Project

General

Profile

Actions

action #181862

open

MTU connection issues on osiris-1 virtual machines

Added by robert.richardson 5 days ago. Updated 3 days ago.

Status:
New
Priority:
Normal
Assignee:
-
Category:
Regressions/Crashes
Start date:
Due date:
% Done:

0%

Estimated time:

Description

Observation

I have noticed strange connection issues when trying to setup a VM on osiris-1.qe.nue2.suse.org (NUE-2 machine).
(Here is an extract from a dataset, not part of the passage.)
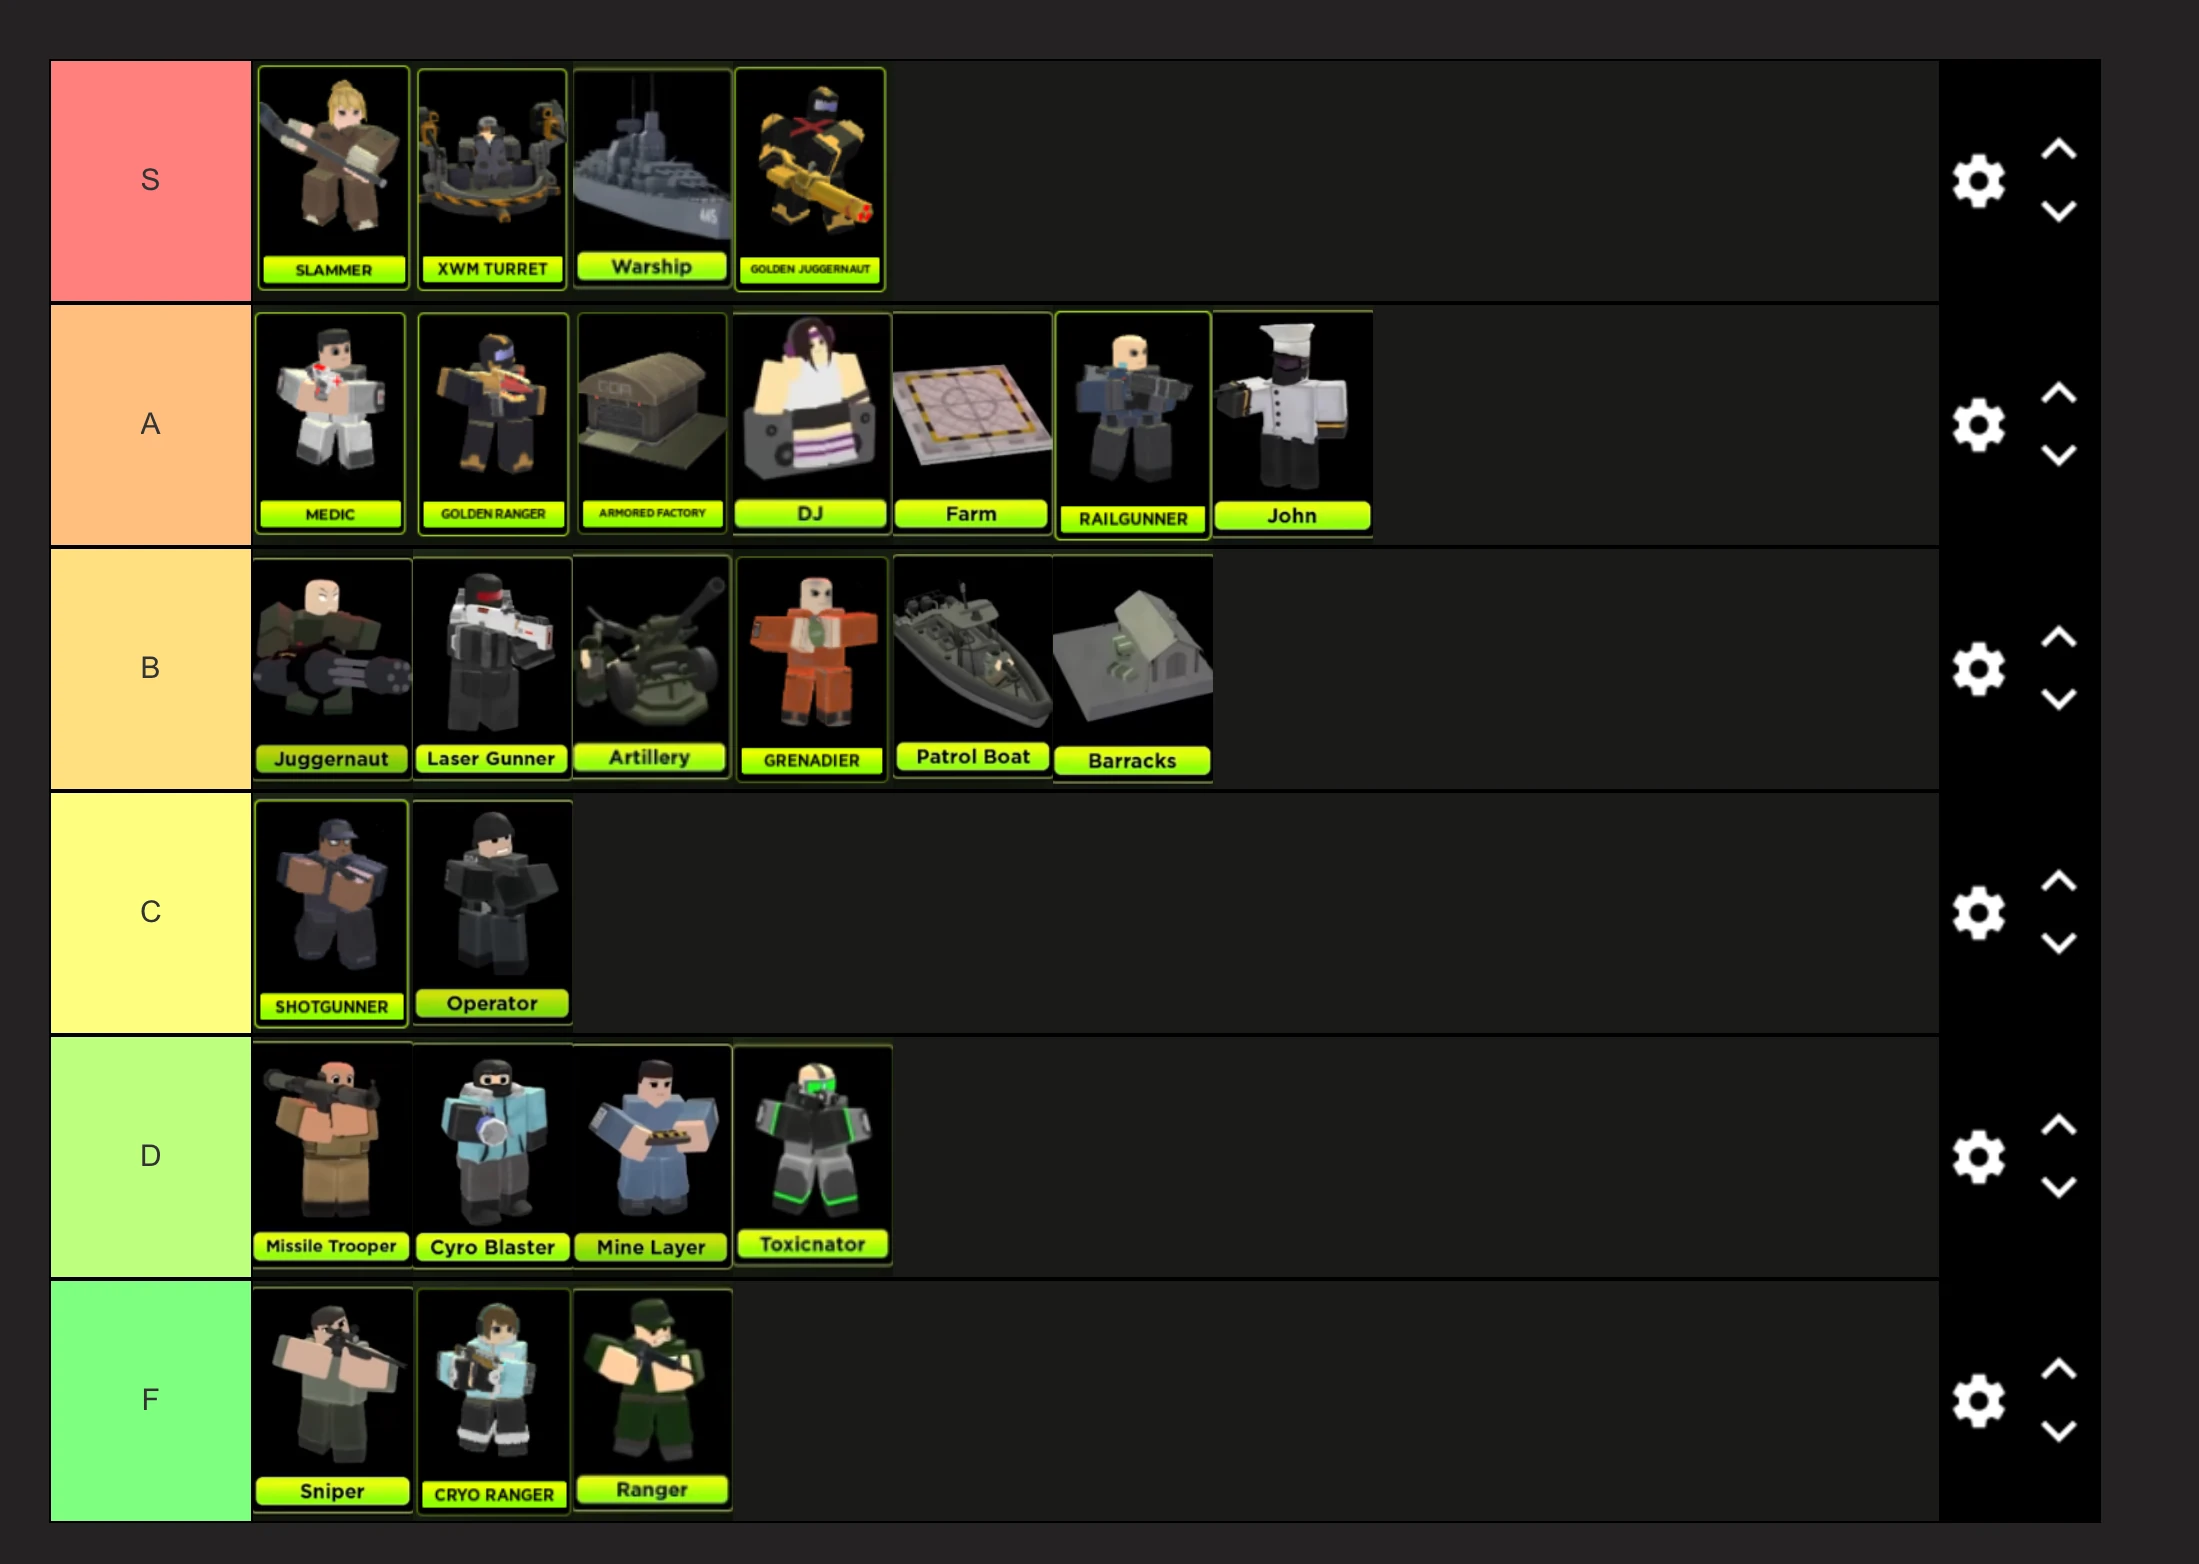Move C tier row down with chevron
The image size is (2199, 1564).
click(2058, 943)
Although the initial setup of a fresh leap image, including network connectivity, seems to be working fine (i can successfully ping and curl download.opensuse.org from within the VM), once i try to run any zypper command the connection will get stuck, without any output indicating what happened.

I was suggested to run ping commands with a higher MTU value as @okurz assumed these issues may be related to that, which seems to be correct, as those ping commands would also get stuck.

It seems only VMs on osiris-1 are affected.

Similar network-related MTU issues have been reported in previous SD tickets:

Steps to reproduce

  1. Create a fresh Leap 15.6 or Tumbleweed VM on osiris-1.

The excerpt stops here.